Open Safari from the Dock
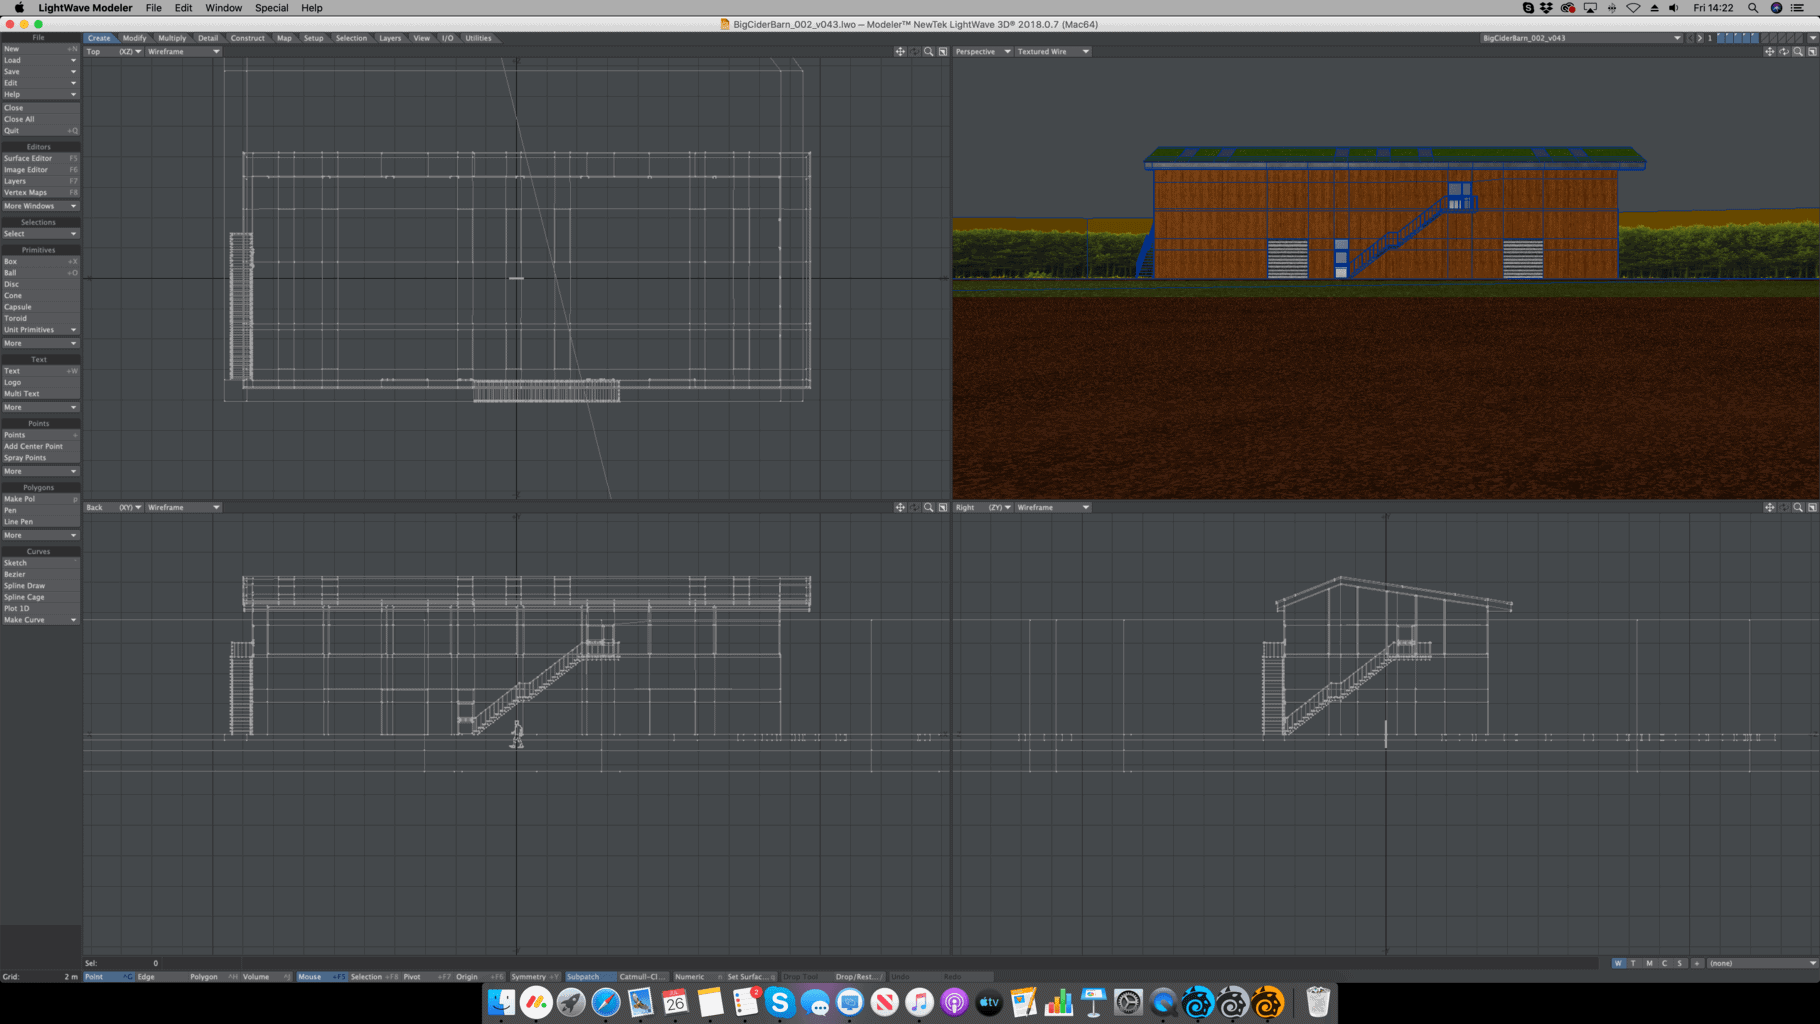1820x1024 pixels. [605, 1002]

§

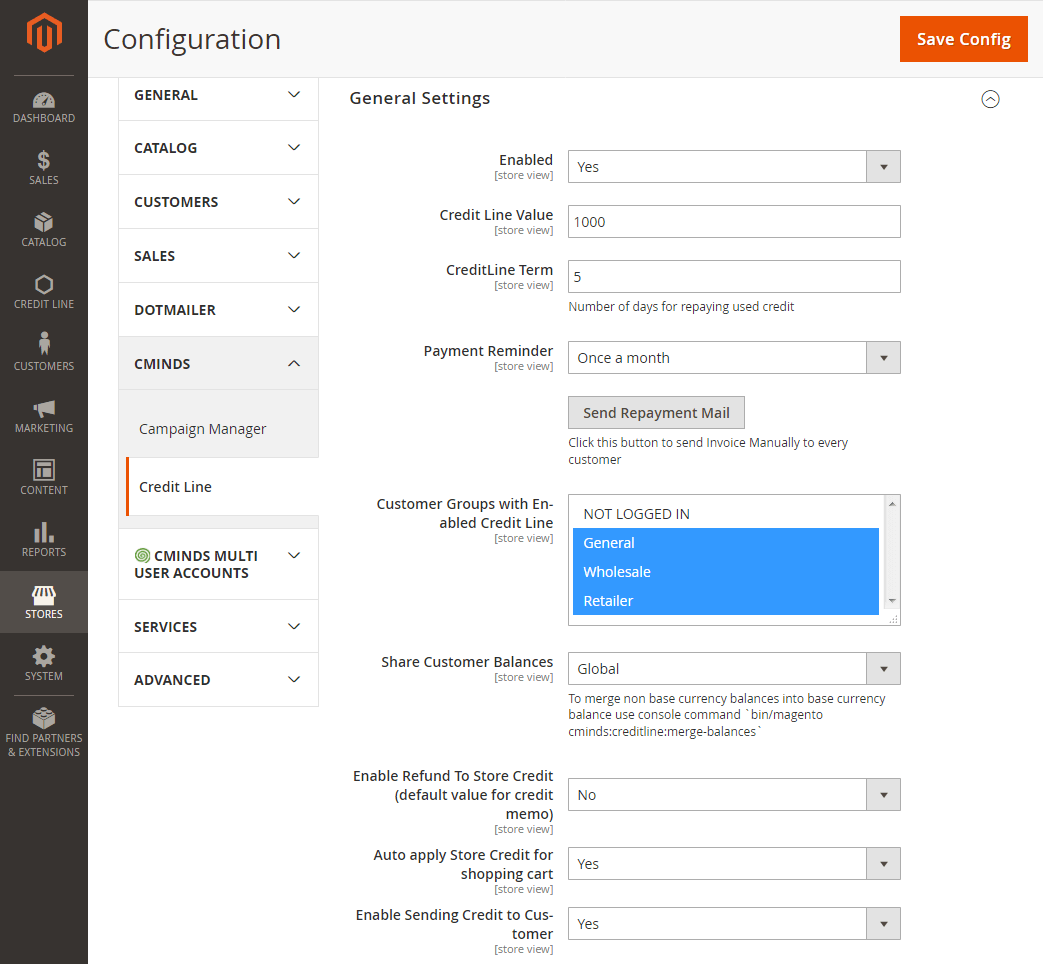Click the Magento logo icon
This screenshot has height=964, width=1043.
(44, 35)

§

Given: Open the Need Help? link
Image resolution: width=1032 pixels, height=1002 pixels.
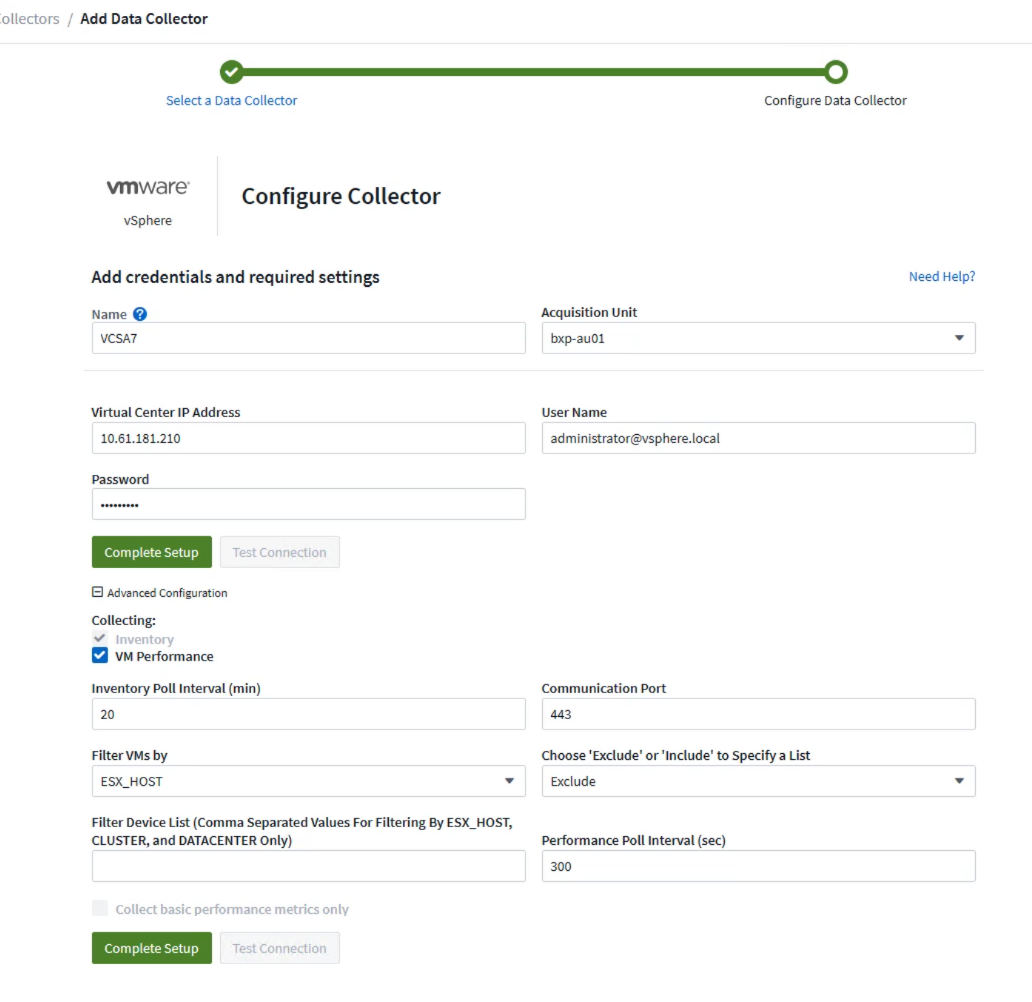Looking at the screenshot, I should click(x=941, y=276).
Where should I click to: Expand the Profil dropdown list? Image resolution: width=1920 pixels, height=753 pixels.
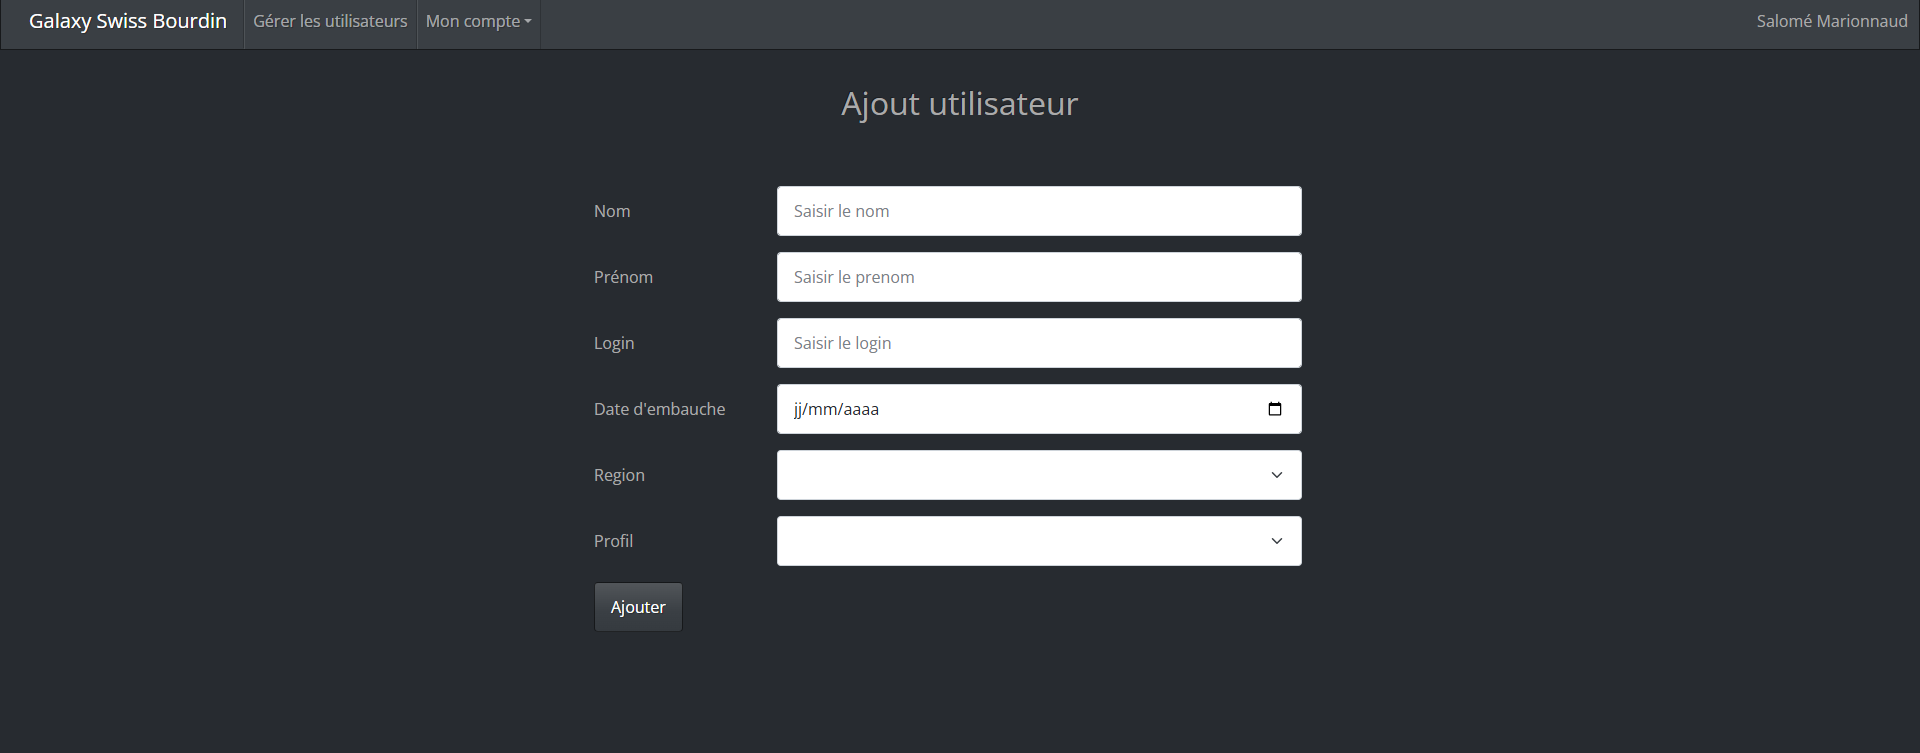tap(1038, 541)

§

_What to produce:_ Transcribe the records starting at the line that contains "Given: Open the Need Help? link" and stopping after the line that contains "tap(1038, 541)", with both of those lines included. Leave the pictures out of your answer.

_Result below:_
Given: Open the Need Help? link
Image resolution: width=1032 pixels, height=1002 pixels.
Looking at the screenshot, I should click(x=941, y=276).
Where should I click to: Expand the Profil dropdown list? Image resolution: width=1920 pixels, height=753 pixels.
tap(1038, 541)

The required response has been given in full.